TASK DESCRIPTION: What should come back is the data below, word for word, minus any picture.

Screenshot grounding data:
<<<<

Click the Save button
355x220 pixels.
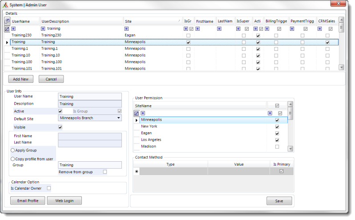279,201
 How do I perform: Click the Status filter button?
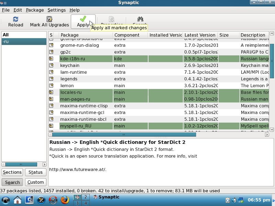(35, 172)
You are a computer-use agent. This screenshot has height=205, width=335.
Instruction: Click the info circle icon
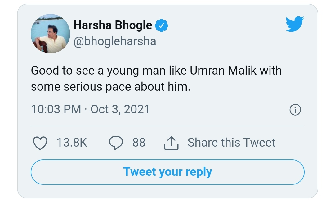click(x=295, y=110)
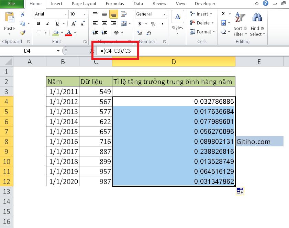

>>>>

TASK OUTPUT:
Click the Save button
355x220 pixels.
279,201
 How do I perform: Click the Status filter button?
(35, 172)
You are a computer-use agent. This screenshot has height=205, width=335.
Instruction: Click the info circle icon
click(x=295, y=110)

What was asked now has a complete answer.